Yair Lapid founded the party in 2012, after which it proceeded to win 19 seats in the 2013 election, making it a prominent player in Israeli politics. After joining a Likud-led government, Lapid served as finance minister before subsequently falling out with Netanyahu. Lapid then served as a prominent figure in the opposition. Prior to the April 2019 elections, Yesh Atid merged with Benny Gantz’s new Hosen L’Yisrael (Israel Resilience) to form the Kachol Lavan (Blue and White) alliance. The alliance broke up after the March 2020 elections due to Gantz’s decision to join in a coalition with Netanyahu, a campaign promise that Lapid would not break.
In the wake of the previous elections in March 2021, Lapid was the architect behind the eclectic coalition that ended Netanyahu’s tenure as prime minister. Despite having won only 7 seats in the election, Naftali Bennett became prime minister upon the new government’s establishment in June 2022—his condition for joining the coalition—while Lapid assumed the roles of foreign minister and alternate prime minister. When the government fell, Lapid became interim prime minister as per the rotation agreement he signed with Bennett.
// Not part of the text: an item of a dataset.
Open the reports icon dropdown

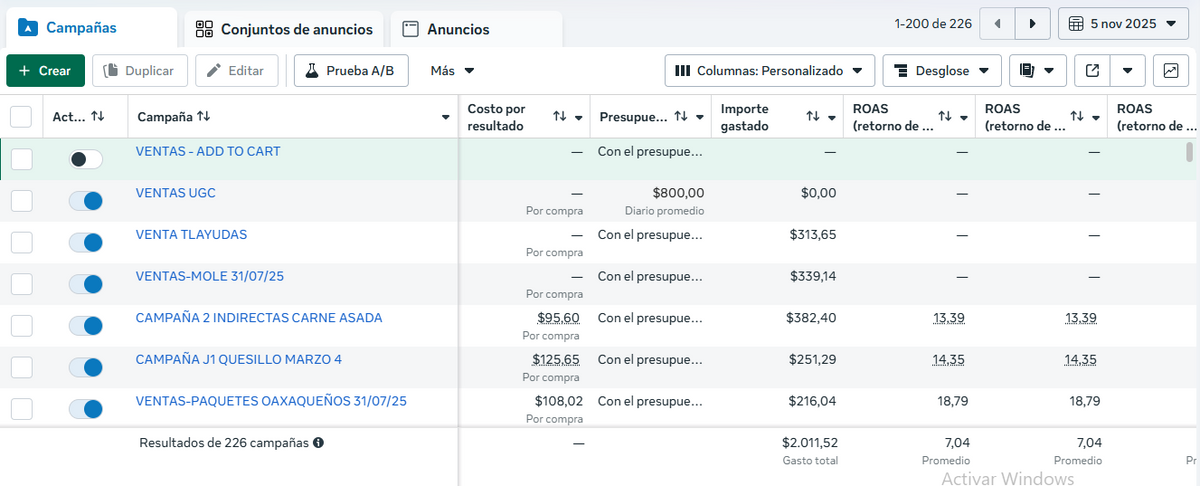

Yesh Atid’s political agenda focuses on socio-economic issues and promoting good governance and rule of law. In Lapid’s initial campaign speech, he contrasted his centrist vision with the political extremes, underscoring his commitment to Israel as both Jewish and democratic. He also promised to tackle social issues, including civil marriage legislation and legal status for families of same-sex couples, and derided West Bank annexation as a threat to Israel’s future.
While Yesh Atid’s main focus is not Israeli-Palestinian relations, Yair Lapid has endorsed separation from the Palestinians and described the two-state solution as “the only game in town” when it comes to resolving the conflict. In his speech at the U.N. General Assembly this year, Lapid affirmed his commitment to two states, stating that “An agreement with the Palestinians, based on two states for two peoples, is the right thing for Israel’s security, for Israel’s economy and for the future of our children.” This was Lapid’s first time expressing his commitment to two states as prime minister, and the first time an Israeli prime minister has done so for many years.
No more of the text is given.